Somando-se a esse cenário e à postura inaceitáveis, em um contexto de pandemia, a maioria da população brasileira está largada à própria sorte, especialmente a parte mais vulnerável social e economicamente, em total desrespeito às recomendações sanitárias básicas por parte de quem deveria dar o exemplo à população.
Enquanto tudo isso acontece, o número de mortos pelo vírus aumenta diariamente e o sistema de saúde colapsa, seguimos testemunhando o fruto da violência cotidiana que sistematicamente atinge as populações negras, periféricas, pobres, alvos preferenciais dos sistemas de poder. A banalização da vida negra soma historicamente milhares e milhares de mortos por violência, discriminação, práticas racistas diárias bem diante dos nossos olhos.
Como atletas e ex-atletas, aprendemos a importância de nos posicionarmos contra arbitrariedades e injustiças, não tolerando comportamentos que desrespeitam o bem-estar coletivo e advogam em nome de uma visão do mundo limitada e revoltante. Aprendemos o respeito absoluto pelo outro, que apenas na solidariedade existe jogo. Na história de nosso país, muitos ídolos nacionais vieram exatamente do esporte e seguem sendo referências de postura diante da vida e da humanidade. Muitos são negros, oriundos de periferias e comunidades, lugares para os quais o esporte muitas vezes representa esperança de futuro, meio de existência e de alcance de condições básicas de dignidade.

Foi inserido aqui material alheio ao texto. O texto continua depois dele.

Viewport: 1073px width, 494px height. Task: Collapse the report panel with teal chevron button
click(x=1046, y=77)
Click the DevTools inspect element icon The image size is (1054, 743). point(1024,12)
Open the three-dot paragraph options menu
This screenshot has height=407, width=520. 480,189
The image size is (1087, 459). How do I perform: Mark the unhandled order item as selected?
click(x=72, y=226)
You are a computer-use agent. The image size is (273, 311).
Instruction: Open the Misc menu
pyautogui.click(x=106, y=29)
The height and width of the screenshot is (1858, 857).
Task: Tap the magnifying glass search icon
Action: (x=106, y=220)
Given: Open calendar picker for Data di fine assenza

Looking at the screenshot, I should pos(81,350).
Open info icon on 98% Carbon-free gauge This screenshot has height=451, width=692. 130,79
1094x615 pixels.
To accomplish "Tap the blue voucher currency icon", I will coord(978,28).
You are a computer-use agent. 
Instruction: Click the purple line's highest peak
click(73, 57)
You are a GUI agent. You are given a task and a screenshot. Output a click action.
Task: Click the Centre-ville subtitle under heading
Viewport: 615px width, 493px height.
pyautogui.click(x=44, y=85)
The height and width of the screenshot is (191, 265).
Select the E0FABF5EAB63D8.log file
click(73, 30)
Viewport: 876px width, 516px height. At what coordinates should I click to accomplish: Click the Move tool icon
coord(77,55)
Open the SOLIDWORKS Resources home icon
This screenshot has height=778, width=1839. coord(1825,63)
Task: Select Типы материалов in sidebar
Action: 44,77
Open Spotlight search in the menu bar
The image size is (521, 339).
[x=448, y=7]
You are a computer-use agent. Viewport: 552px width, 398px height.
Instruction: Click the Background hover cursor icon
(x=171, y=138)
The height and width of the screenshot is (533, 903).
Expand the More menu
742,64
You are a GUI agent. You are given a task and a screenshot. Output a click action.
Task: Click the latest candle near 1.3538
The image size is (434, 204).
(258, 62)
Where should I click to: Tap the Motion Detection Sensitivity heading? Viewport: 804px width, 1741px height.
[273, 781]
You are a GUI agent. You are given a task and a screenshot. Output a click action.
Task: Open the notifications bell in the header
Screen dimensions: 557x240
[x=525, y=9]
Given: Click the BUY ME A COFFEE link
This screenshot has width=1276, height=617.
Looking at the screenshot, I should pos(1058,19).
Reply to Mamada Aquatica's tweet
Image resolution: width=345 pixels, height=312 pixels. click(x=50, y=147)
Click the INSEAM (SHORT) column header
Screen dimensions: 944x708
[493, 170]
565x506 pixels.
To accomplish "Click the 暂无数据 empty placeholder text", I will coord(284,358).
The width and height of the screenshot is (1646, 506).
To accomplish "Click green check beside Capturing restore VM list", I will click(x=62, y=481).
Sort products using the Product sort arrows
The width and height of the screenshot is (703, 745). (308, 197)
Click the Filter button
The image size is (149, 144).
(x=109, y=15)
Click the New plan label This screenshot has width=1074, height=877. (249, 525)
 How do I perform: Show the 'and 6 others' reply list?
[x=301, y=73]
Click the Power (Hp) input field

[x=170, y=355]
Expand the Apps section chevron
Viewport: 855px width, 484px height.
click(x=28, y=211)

Pelo nosso repúdio integral ao racismo, à violência, e nosso desejo de voltar a crer num futuro possível e igualitário, hoje nos colocamos diante de questões políticas importantes. Como representar um país em que práticas autoritárias se tornam cotidianas? Em que a diversidade cultural, uma de nossas maiores riquezas, é frontalmente atacada? Como nos comportar diante do que temos vivido nos últimos tempos, da triste imagem nacional passada para o mundo?
Queremos voltar a nos sentir orgulhosos de nosso país, representando em Copas do Mundo, Olimpíadas e outras competições internacionais o legado de nossa cultura, nossa história, nosso povo. Queremos ver o Brasil voltar a crescer, com jovens tendo acesso a educação, trabalho, moradia, vivendo numa sociedade consciente e justa. Por isso, não podemos nos silenciar diante daquilo que testemunhamos. Precisamos colocar aqui a nossa voz e a nossa indignação, como cidadãos, convocando o legado de honestidade e bravura do esporte em nome do país que queremos e merecemos como Nação: um Brasil justo, igualitário, progressista e, acima de tudo, pactuado com a democracia e o respeito absoluto por TODAS as vidas.
O sonho de todo atleta é representar o seu país. Estamos então aqui hoje para reconvocar a lucidez, diante da questão inadiável: que Brasil é esse que queremos trazer na camisa e chamar de nosso?”